>> Start

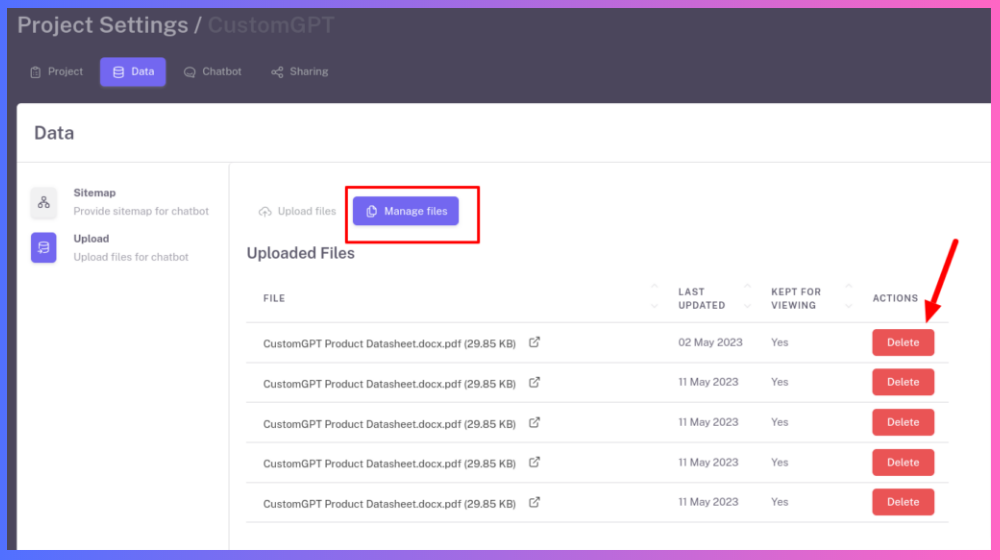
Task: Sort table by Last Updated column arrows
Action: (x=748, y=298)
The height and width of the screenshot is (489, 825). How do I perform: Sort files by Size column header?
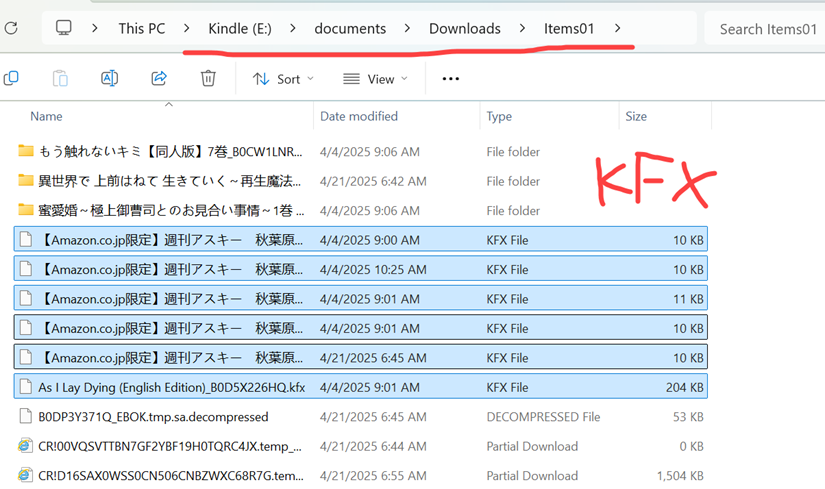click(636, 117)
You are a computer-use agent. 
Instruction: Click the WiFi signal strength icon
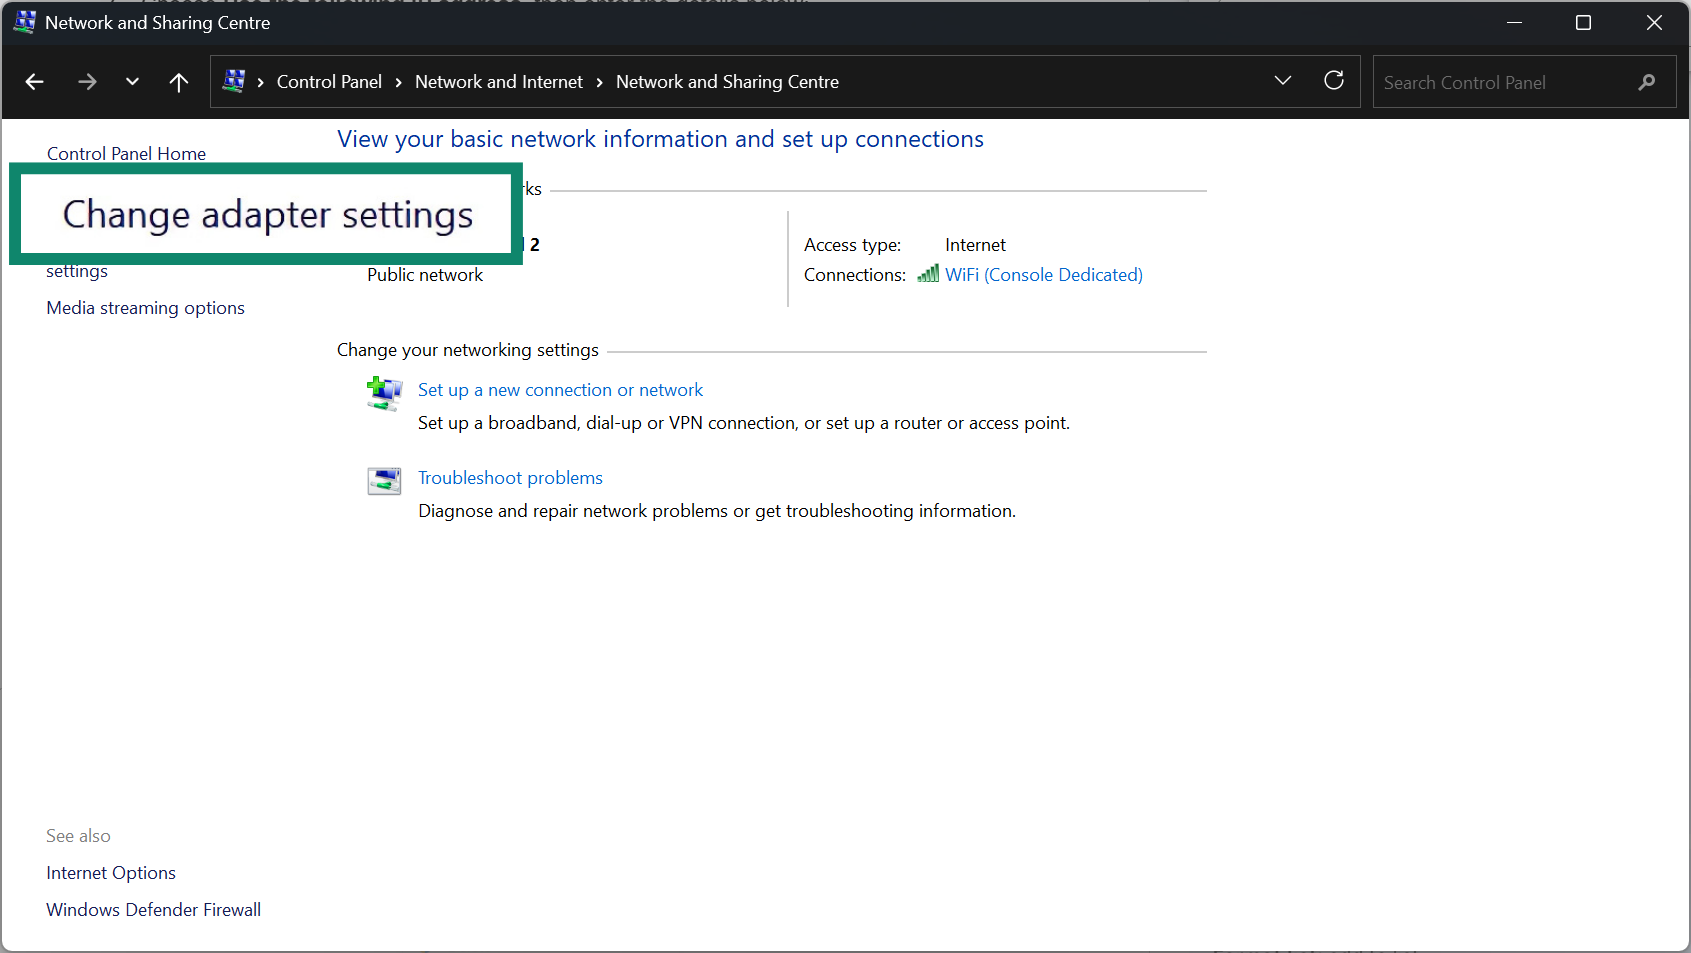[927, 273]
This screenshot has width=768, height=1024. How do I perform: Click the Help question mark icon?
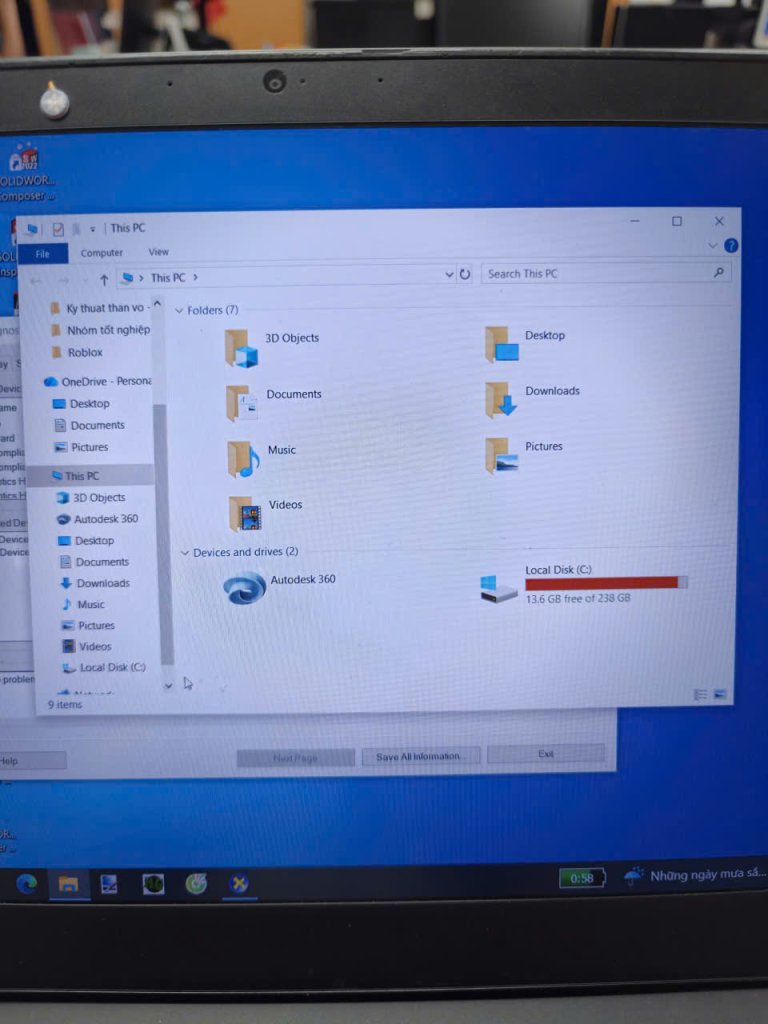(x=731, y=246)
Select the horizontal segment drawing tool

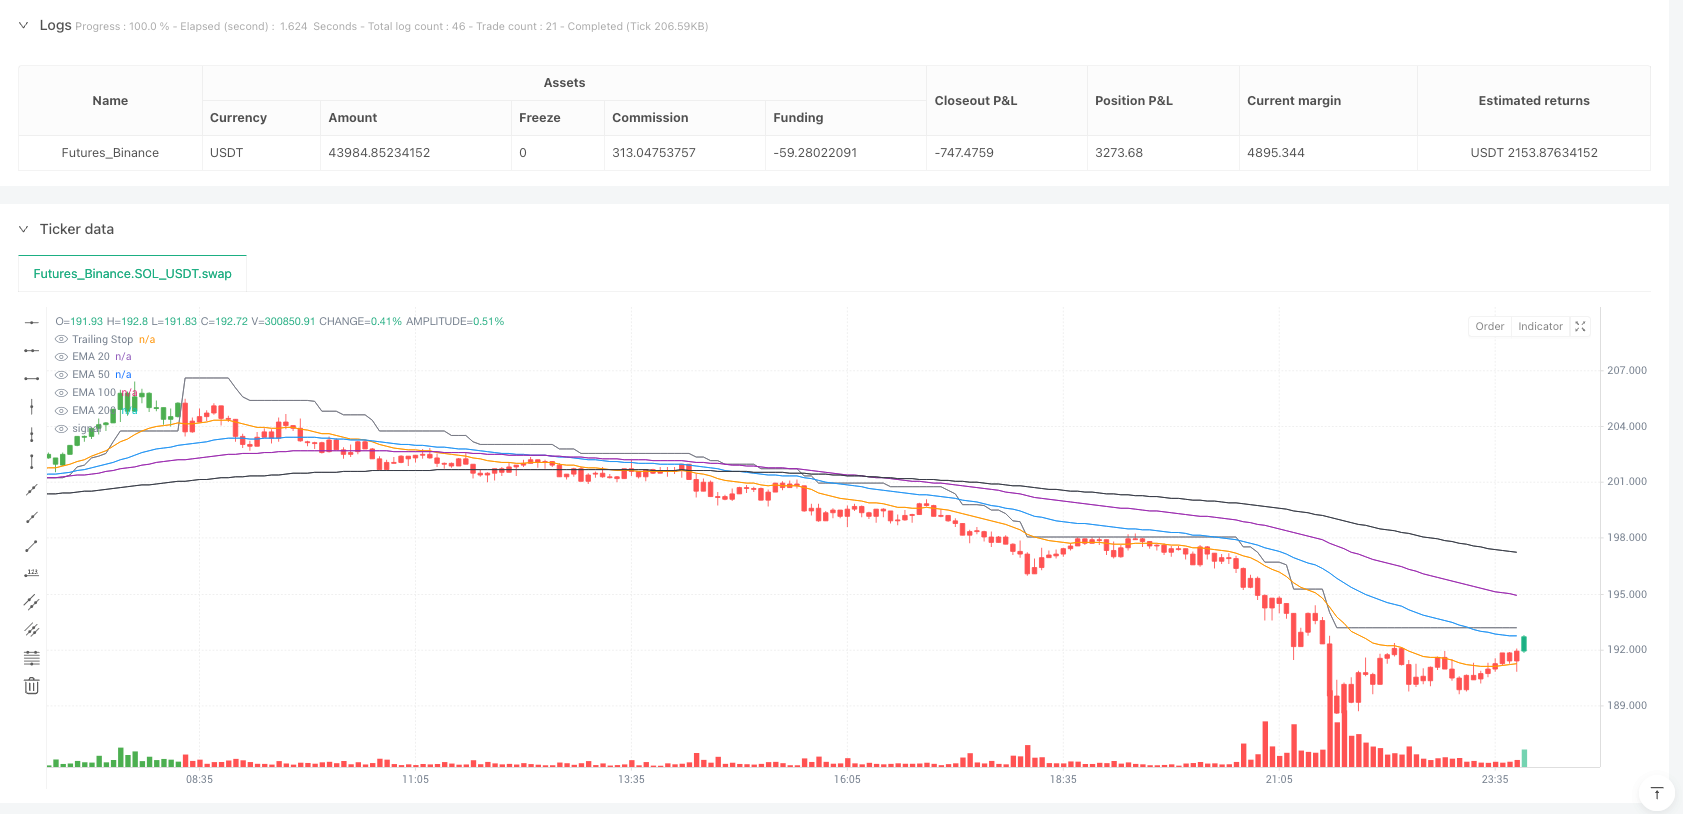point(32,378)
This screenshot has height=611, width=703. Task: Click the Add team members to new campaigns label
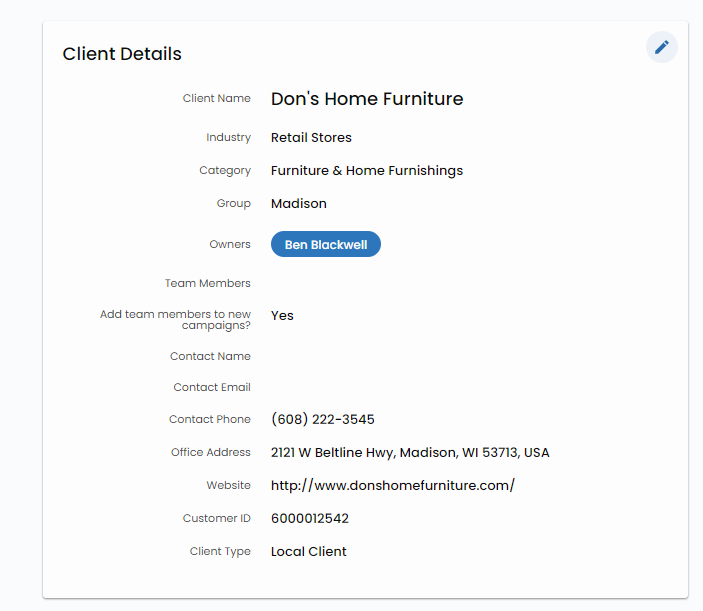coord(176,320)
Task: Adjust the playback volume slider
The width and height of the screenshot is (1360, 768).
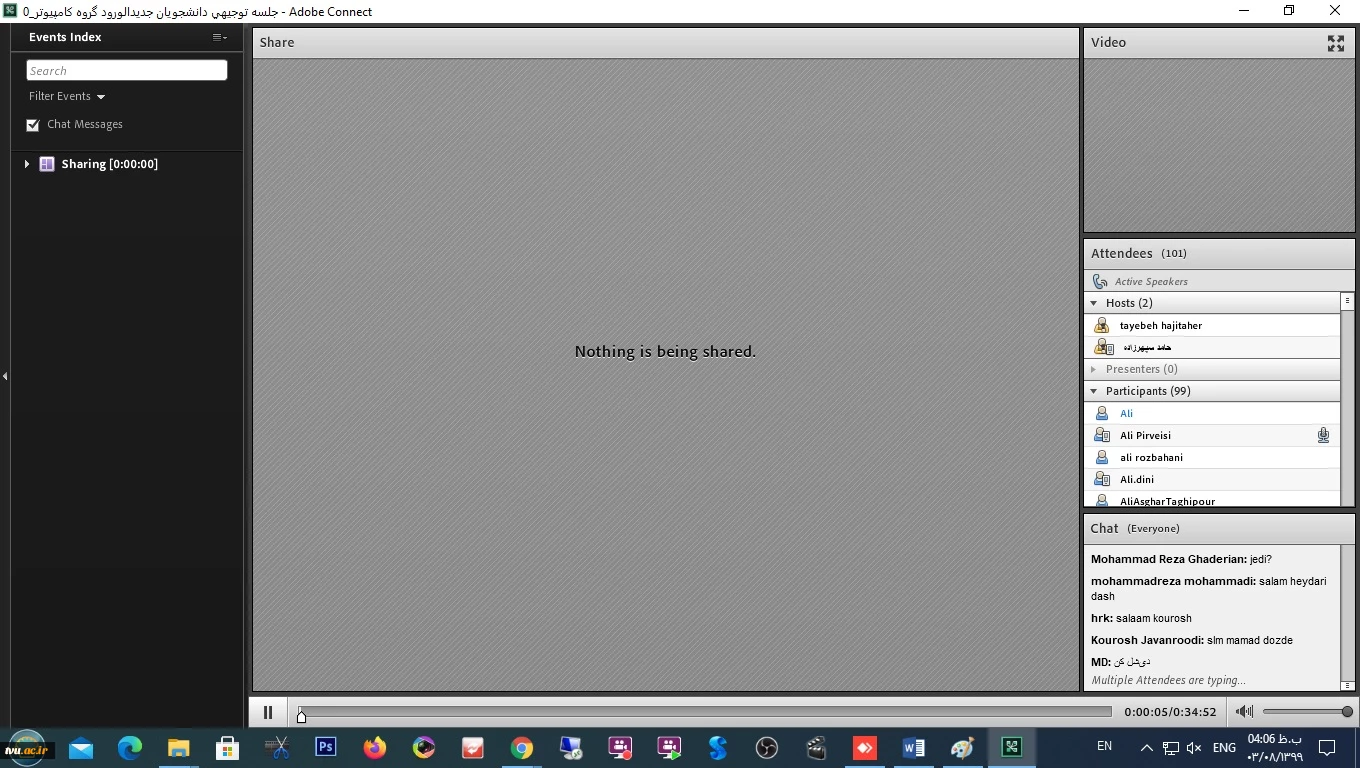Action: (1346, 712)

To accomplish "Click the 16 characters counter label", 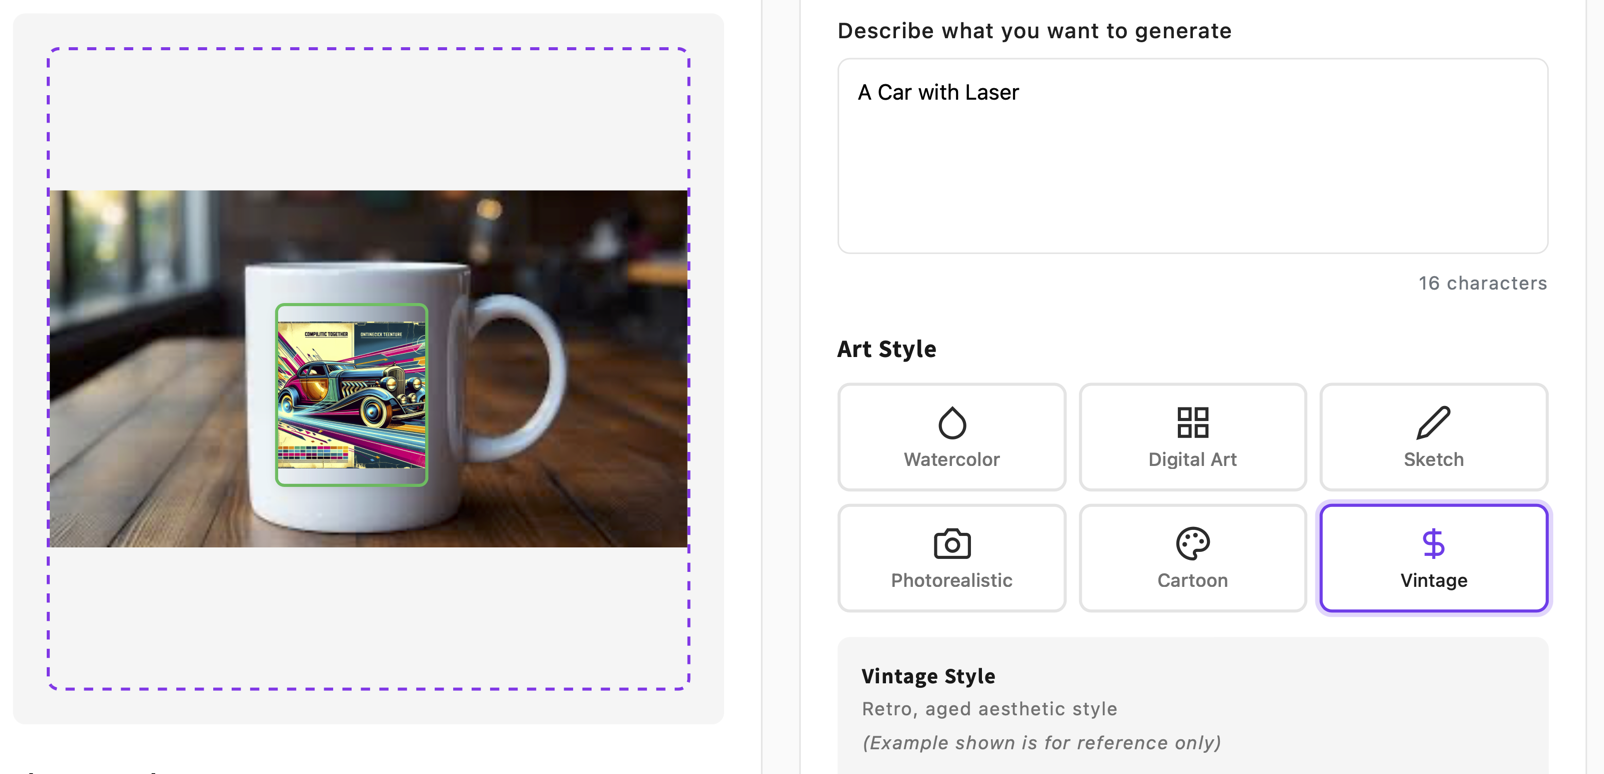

>> End

Request
Put each line of the rows above into a Markdown table with the columns Line and Content, numbering the lines and skipping any that are blank. Omit the pictures.

Solution for this task
| Line | Content |
|---|---|
| 1 | Task: Sort table by Last Updated column arrows |
| 2 | Action: (x=748, y=298) |
| 3 | The height and width of the screenshot is (489, 825). How do I perform: Sort files by Size column header? |
| 4 | click(636, 117) |
| 5 | You are a computer-use agent.  |
| 6 | Instruction: Click the WiFi signal strength icon |
| 7 | [927, 273] |
| 8 | This screenshot has width=768, height=1024. How do I perform: Click the Help question mark icon? |
| 9 | (x=731, y=246) |
| 10 | Select the horizontal segment drawing tool |
| 11 | point(32,378) |
| 12 | This screenshot has height=611, width=703. Task: Click the Add team members to new campaigns label |
| 13 | coord(176,320) |
| 14 | Task: Adjust the playback volume slider |
| 15 | The width and height of the screenshot is (1360, 768). |
| 16 | Action: (1346, 712) |
| 17 | To accomplish "Click the 16 characters counter label",  |